Dados do Portal da Transparência da FUNDEPES revelam diversos projetos financiados diretamente pela Braskem envolvendo pesquisadores da universidade:

• “Integra Animal – Braskem”, coordenado por Pierre Barnabé Escodro — R$ 41.968.432,29;

• “Biomonitoramento Ambiental da Laguna Mundaú”, coordenado por Emerson Carlos Soares e Silva — R$ 9.075.345,78;

• “Viabilidade do Aproveitamento dos Rejeitos de Demolição/Braskem”, coordenado por Karoline Alves de Melo Moraes — R$ 7.705.065,80;

• “Monitoramento da Lagoa Mundaú”, coordenado por Carlos Ruberto Fragoso Junior — R$ 4.298.496,43;

• “Análise dos Dados de Monitoramento”, coordenado por Juciela Cristina dos Santos — R$ 2.768.163,28;

• “Inventário do Patrimônio Cultural Imaterial dos bairros de Bebedouro, Mutange, Bom Parto, Pinheiro e Farol”, coordenado por Adriana Guimarães Duarte — R$ 2.303.377,05;

• “DRAGAGEM TUP (SUB 2)”, coordenado por Emerson Carlos Soares e Silva — R$ 1.286.950,27;

• “DRAGAGEM TUP (SUB 1)”, coordenado por Aline da Silva Ramos Barboza — R$ 470.694,00;

• “História e Memória Cultura de Alagoas”, coordenado por Eraldo de Souza Ferraz — R$ 390.000,00.

Os pesquisadores que aparecem recebendo maiores volumes de recursos vinculados diretamente à Braskem são Pierre Barnabé Escodro, Emerson Carlos Soares e Silva, Carlos Ruberto Fragoso Junior, Karoline Alves de Melo Moraes e Juciela Cristina dos Santos.

É importante diferenciar que há pesquisadores da UFAL produzindo pesquisas sérias, éticas e comprometidas com a justiça socioambiental e defendendo os direitos dos atingidos. Porém, infelizmente, também existem projetos e práticas que parecem mais contribuir para mascarar dados, normalizar os impactos e silenciar comunidades do que enfrentar as reais consequências do crime socioambiental da Braskem.

Não se questiona a importância da pesquisa científica, pois ela é fundamental para se compreender e intervir no caso. O que precisa ser debatido são os limites éticos dessa relação quando os recursos vêm justamente da empresa responsável pela tragédia-crime que devastou Maceió.

É inaceitável o aparelhamento de projetos dentro de uma universidade pública para atender interesses da empresa que promove crimes ambientais em série e a maior violação de direitos individuais e coletivos já vista em Alagoas.
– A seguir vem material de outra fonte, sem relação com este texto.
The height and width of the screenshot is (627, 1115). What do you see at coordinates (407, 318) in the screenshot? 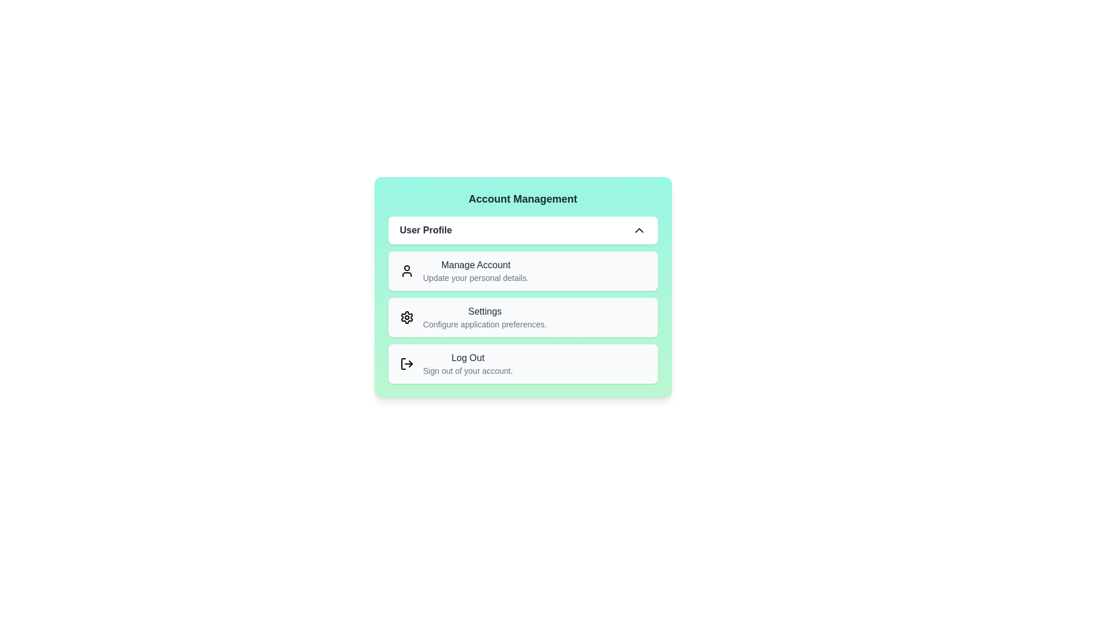
I see `the icon corresponding to the menu item Settings` at bounding box center [407, 318].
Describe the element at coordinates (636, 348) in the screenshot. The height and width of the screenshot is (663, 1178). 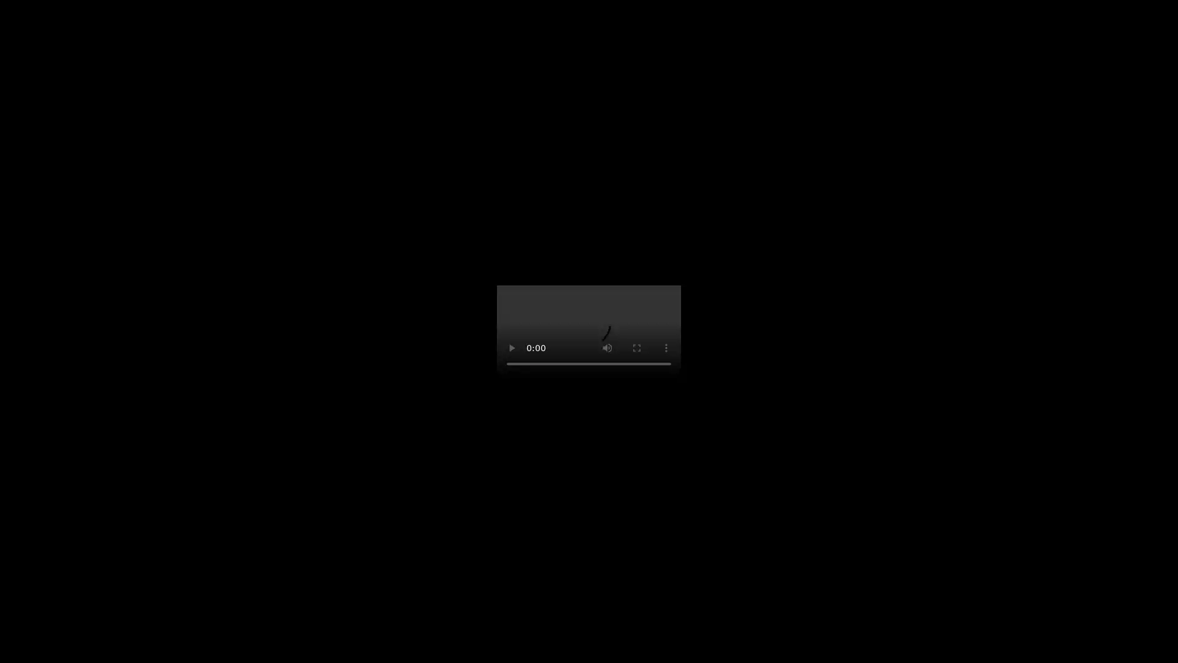
I see `enter full screen` at that location.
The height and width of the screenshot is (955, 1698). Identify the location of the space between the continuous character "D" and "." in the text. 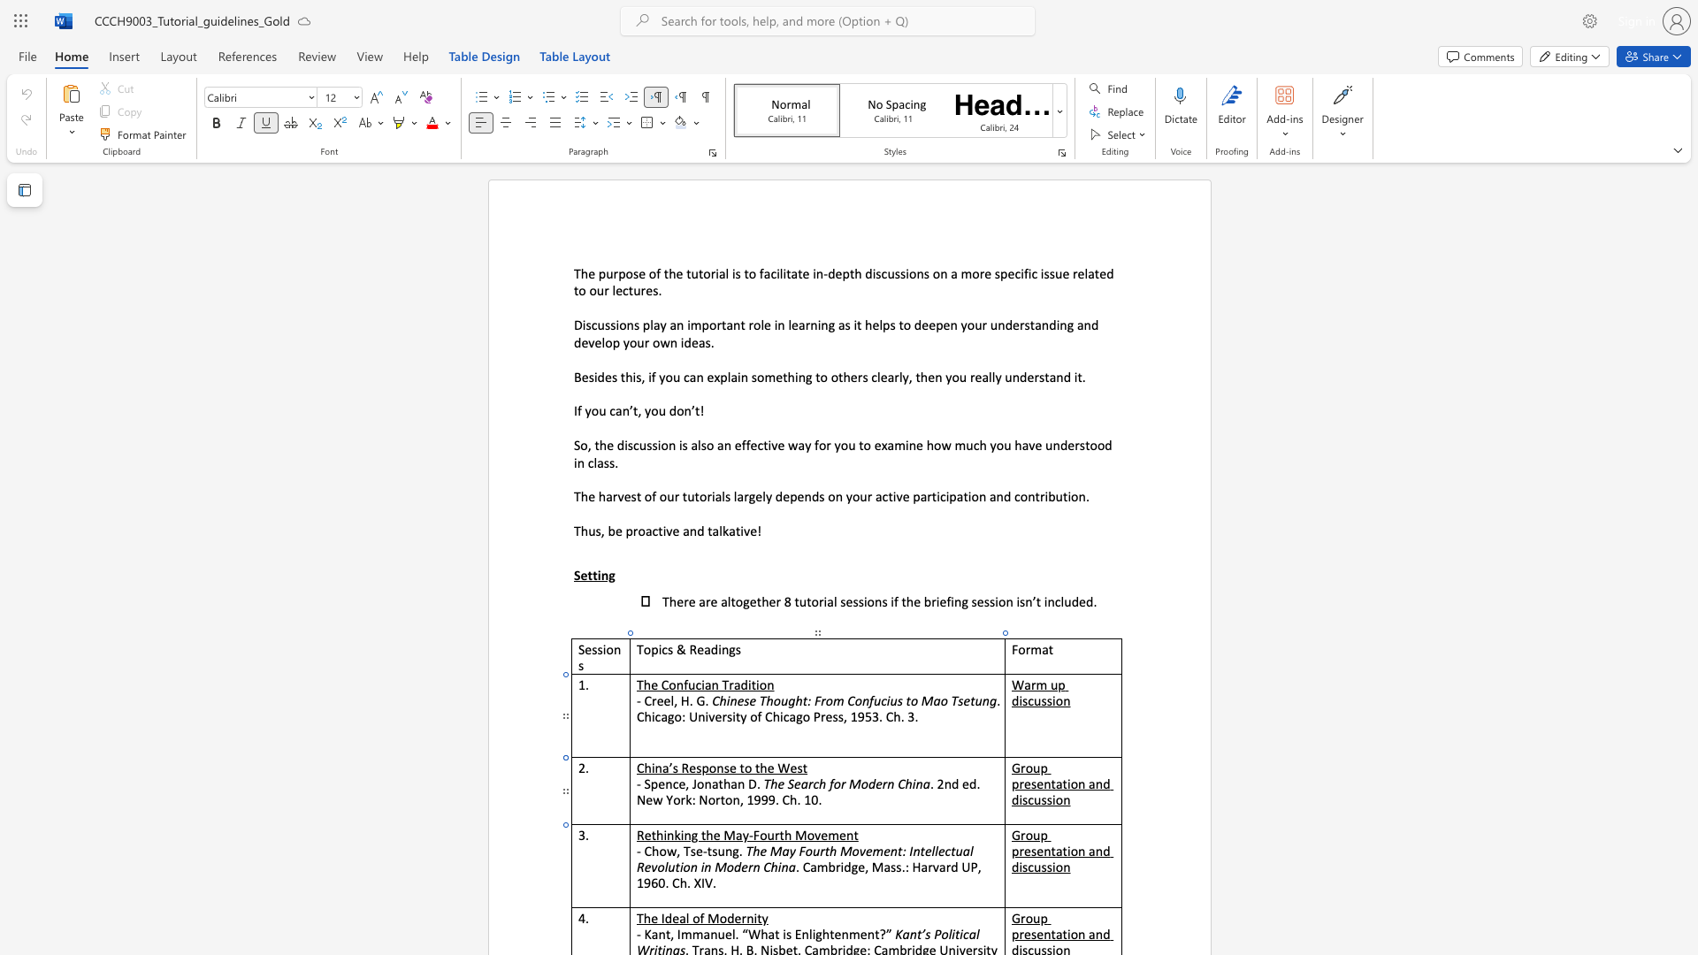
(755, 783).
A ciência não pode servir ao silenciamento, à invisibilização dos atingidos ou à construção de narrativas que subdimensionam os impactos socioambientais causados pela Braskem.

Onde estão os resultados concretos desses investimentos para as populações atingidas? Que benefícios reais chegaram às comunidades mais vulneráveis como Flexais, Marquês de Abrantes e Bom Parto. Qual o posicionamento da UFAL diante das violações de direitos humanos e ambientais ainda vividas pelos atingidos?
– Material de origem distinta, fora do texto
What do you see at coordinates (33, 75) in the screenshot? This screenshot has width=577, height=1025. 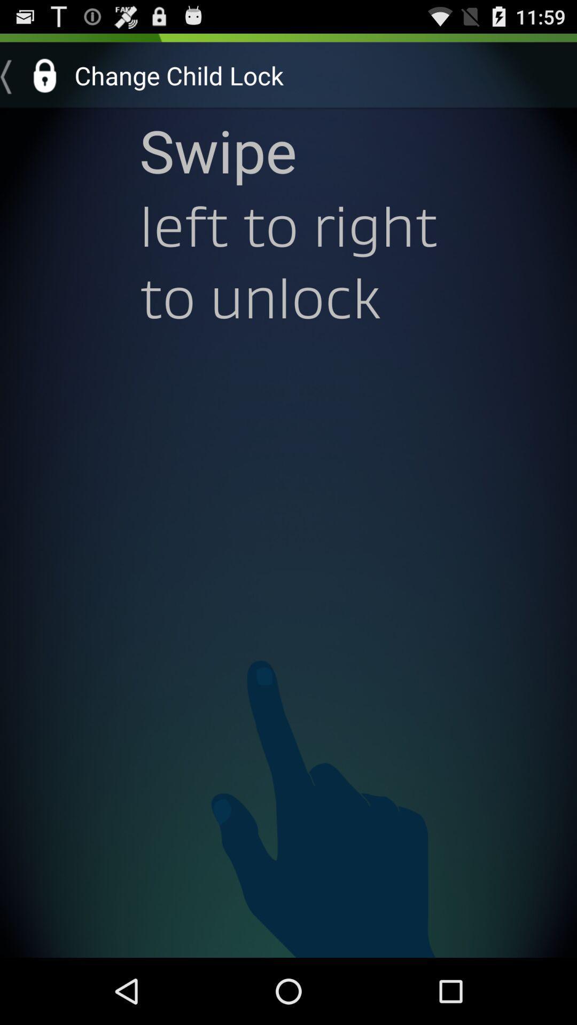 I see `go back` at bounding box center [33, 75].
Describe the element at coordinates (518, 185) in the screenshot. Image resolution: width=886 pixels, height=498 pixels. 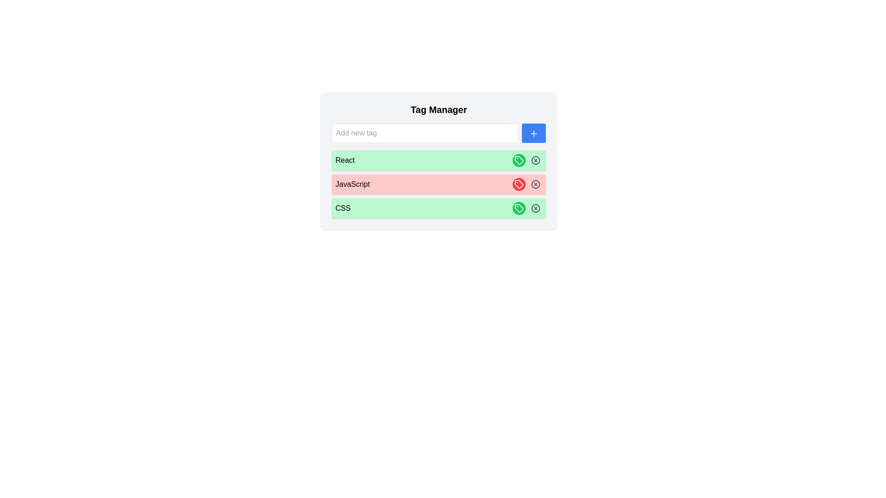
I see `the tag labeled JavaScript` at that location.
A universidade pública é mantida pela sociedade e precisa ter compromisso com ela. O silêncio institucional também comunica. A ciência não pode nunca se afastar da ética. A sociedade alagoana espera transparência, posicionamento e compromisso verdadeiro com os atingidos pelo crime socioambiental da Braskem.